RECORDS TO USE >>

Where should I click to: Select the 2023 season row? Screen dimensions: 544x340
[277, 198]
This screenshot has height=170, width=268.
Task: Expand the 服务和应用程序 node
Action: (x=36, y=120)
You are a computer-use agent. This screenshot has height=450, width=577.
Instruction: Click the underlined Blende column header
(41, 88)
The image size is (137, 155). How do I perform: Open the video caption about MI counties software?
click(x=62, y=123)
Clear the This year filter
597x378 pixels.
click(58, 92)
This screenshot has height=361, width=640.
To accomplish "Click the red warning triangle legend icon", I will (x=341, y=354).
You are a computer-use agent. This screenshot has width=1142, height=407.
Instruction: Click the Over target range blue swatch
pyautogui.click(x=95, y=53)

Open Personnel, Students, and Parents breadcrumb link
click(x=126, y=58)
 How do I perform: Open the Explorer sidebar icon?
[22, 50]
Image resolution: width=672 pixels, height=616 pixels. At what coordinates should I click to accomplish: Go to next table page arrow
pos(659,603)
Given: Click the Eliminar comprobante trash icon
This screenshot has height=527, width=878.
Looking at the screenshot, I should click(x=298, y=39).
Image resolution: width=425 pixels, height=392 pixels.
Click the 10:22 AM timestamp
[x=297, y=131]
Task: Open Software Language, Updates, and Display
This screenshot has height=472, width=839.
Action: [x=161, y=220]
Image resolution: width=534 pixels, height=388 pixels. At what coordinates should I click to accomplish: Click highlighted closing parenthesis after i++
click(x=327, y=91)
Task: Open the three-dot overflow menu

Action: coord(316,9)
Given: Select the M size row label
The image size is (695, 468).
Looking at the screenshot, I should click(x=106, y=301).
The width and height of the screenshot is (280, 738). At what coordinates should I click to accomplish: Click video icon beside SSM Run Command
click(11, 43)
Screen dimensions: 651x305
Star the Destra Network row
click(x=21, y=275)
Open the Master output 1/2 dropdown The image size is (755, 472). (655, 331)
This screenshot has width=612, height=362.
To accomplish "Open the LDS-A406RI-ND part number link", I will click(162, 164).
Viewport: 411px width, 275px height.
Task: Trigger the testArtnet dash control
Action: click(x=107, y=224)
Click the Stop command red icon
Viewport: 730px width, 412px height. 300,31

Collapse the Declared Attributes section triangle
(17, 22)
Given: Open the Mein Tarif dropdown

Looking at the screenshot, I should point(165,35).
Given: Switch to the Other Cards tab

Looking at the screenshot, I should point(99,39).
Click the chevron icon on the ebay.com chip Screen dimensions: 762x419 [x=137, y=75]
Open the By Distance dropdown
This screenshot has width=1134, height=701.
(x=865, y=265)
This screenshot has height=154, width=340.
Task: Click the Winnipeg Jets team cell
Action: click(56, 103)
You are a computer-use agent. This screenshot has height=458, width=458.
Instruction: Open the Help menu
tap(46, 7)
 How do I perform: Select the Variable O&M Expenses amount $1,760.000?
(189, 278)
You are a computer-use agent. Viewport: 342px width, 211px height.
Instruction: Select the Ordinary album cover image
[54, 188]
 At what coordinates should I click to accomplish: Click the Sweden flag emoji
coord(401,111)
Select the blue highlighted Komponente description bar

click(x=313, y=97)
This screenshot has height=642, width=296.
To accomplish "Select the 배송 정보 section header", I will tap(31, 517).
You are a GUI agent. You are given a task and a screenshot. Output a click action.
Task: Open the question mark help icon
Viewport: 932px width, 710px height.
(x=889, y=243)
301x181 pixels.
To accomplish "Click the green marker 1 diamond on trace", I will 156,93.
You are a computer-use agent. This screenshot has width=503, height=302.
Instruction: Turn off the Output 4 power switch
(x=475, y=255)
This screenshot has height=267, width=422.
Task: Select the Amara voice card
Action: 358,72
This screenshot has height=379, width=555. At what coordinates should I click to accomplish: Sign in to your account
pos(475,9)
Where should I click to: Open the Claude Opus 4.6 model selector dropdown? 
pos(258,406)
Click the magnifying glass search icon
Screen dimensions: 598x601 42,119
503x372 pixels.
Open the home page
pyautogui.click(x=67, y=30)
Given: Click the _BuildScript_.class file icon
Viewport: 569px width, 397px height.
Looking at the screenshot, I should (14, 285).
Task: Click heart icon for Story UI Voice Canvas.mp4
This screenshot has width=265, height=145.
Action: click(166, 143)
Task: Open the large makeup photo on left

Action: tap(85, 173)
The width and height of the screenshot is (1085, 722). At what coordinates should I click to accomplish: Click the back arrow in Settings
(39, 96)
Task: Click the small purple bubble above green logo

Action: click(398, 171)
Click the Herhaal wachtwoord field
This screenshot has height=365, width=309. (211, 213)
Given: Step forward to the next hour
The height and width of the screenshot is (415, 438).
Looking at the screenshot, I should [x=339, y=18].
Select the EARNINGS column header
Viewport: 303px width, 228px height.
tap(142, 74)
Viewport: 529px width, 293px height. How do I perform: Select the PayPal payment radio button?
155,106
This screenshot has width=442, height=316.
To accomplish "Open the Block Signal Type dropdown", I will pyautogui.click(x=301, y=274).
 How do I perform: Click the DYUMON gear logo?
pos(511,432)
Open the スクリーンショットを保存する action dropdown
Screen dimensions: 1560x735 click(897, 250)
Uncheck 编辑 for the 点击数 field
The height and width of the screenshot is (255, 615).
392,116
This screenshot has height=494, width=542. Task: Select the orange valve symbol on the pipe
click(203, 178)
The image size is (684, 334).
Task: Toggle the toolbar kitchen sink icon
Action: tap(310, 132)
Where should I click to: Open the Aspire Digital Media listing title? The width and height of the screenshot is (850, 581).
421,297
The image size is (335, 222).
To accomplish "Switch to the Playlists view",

WORK TO COMPLETE >> Print the entire set of records again, exactly.

WRITTEN ANSWER >>
Where should I click to: Select the 2023 season row? Screen dimensions: 544x340
[277, 198]
This screenshot has height=170, width=268.
Task: Expand the 服务和应用程序 node
Action: (x=36, y=120)
You are a computer-use agent. This screenshot has height=450, width=577.
Instruction: Click the underlined Blende column header
(41, 88)
The image size is (137, 155). How do I perform: Open the video caption about MI counties software?
click(x=62, y=123)
Clear the This year filter
597x378 pixels.
click(58, 92)
This screenshot has height=361, width=640.
To accomplish "Click the red warning triangle legend icon", I will (x=341, y=354).
You are a computer-use agent. This screenshot has width=1142, height=407.
Instruction: Click the Over target range blue swatch
pyautogui.click(x=95, y=53)

Open Personnel, Students, and Parents breadcrumb link
click(x=126, y=58)
 How do I perform: Open the Explorer sidebar icon?
[22, 50]
Image resolution: width=672 pixels, height=616 pixels. At what coordinates should I click to accomplish: Go to next table page arrow
pos(659,603)
Given: Click the Eliminar comprobante trash icon
This screenshot has height=527, width=878.
Looking at the screenshot, I should click(x=298, y=39).
Image resolution: width=425 pixels, height=392 pixels.
Click the 10:22 AM timestamp
[x=297, y=131]
Task: Open Software Language, Updates, and Display
This screenshot has height=472, width=839.
Action: [x=161, y=220]
Image resolution: width=534 pixels, height=388 pixels. At what coordinates should I click to accomplish: Click highlighted closing parenthesis after i++
click(x=327, y=91)
Task: Open the three-dot overflow menu

Action: coord(316,9)
Given: Select the M size row label
The image size is (695, 468).
Looking at the screenshot, I should click(x=106, y=301).
The width and height of the screenshot is (280, 738). At what coordinates should I click to accomplish: Click video icon beside SSM Run Command
click(11, 43)
Screen dimensions: 651x305
Star the Destra Network row
click(x=21, y=275)
Open the Master output 1/2 dropdown The image size is (755, 472). (655, 331)
This screenshot has width=612, height=362.
To accomplish "Open the LDS-A406RI-ND part number link", I will click(162, 164).
Viewport: 411px width, 275px height.
Task: Trigger the testArtnet dash control
Action: click(x=107, y=224)
Click the Stop command red icon
Viewport: 730px width, 412px height. 300,31

Collapse the Declared Attributes section triangle
(17, 22)
Given: Open the Mein Tarif dropdown

Looking at the screenshot, I should point(165,35).
Given: Switch to the Other Cards tab

Looking at the screenshot, I should point(99,39).
Click the chevron icon on the ebay.com chip Screen dimensions: 762x419 [x=137, y=75]
Open the By Distance dropdown
This screenshot has width=1134, height=701.
(x=865, y=265)
This screenshot has height=154, width=340.
Task: Click the Winnipeg Jets team cell
Action: click(56, 103)
You are a computer-use agent. This screenshot has height=458, width=458.
Instruction: Open the Help menu
tap(46, 7)
 How do I perform: Select the Variable O&M Expenses amount $1,760.000?
(189, 278)
You are a computer-use agent. Viewport: 342px width, 211px height.
Instruction: Select the Ordinary album cover image
[54, 188]
 At what coordinates should I click to accomplish: Click the Sweden flag emoji
coord(401,111)
Select the blue highlighted Komponente description bar

click(x=313, y=97)
This screenshot has height=642, width=296.
To accomplish "Select the 배송 정보 section header", I will tap(31, 517).
You are a GUI agent. You are given a task and a screenshot. Output a click action.
Task: Open the question mark help icon
Viewport: 932px width, 710px height.
(x=889, y=243)
301x181 pixels.
To accomplish "Click the green marker 1 diamond on trace", I will 156,93.
You are a computer-use agent. This screenshot has width=503, height=302.
Instruction: Turn off the Output 4 power switch
(x=475, y=255)
This screenshot has height=267, width=422.
Task: Select the Amara voice card
Action: 358,72
This screenshot has height=379, width=555. At what coordinates should I click to accomplish: Sign in to your account
pos(475,9)
Where should I click to: Open the Claude Opus 4.6 model selector dropdown? 
pos(258,406)
Click the magnifying glass search icon
Screen dimensions: 598x601 42,119
503x372 pixels.
Open the home page
pyautogui.click(x=67, y=30)
Given: Click the _BuildScript_.class file icon
Viewport: 569px width, 397px height.
Looking at the screenshot, I should (14, 285).
Task: Click heart icon for Story UI Voice Canvas.mp4
This screenshot has width=265, height=145.
Action: click(166, 143)
Task: Open the large makeup photo on left

Action: tap(85, 173)
The width and height of the screenshot is (1085, 722). At what coordinates should I click to accomplish: Click the back arrow in Settings
(39, 96)
Task: Click the small purple bubble above green logo

Action: click(398, 171)
Click the Herhaal wachtwoord field
This screenshot has height=365, width=309. (211, 213)
Given: Step forward to the next hour
The height and width of the screenshot is (415, 438).
Looking at the screenshot, I should [x=339, y=18].
Select the EARNINGS column header
Viewport: 303px width, 228px height.
tap(142, 74)
Viewport: 529px width, 293px height. How do I perform: Select the PayPal payment radio button?
155,106
This screenshot has width=442, height=316.
To accomplish "Open the Block Signal Type dropdown", I will pyautogui.click(x=301, y=274).
 How do I perform: Click the DYUMON gear logo?
pos(511,432)
Open the スクリーンショットを保存する action dropdown
Screen dimensions: 1560x735 click(897, 250)
Uncheck 编辑 for the 点击数 field
The height and width of the screenshot is (255, 615).
392,116
This screenshot has height=494, width=542. Task: Select the orange valve symbol on the pipe
click(203, 178)
The image size is (684, 334).
Task: Toggle the toolbar kitchen sink icon
Action: tap(310, 132)
Where should I click to: Open the Aspire Digital Media listing title? The width and height of the screenshot is (850, 581).
421,297
The image size is (335, 222).
To accomplish "Switch to the Playlists view",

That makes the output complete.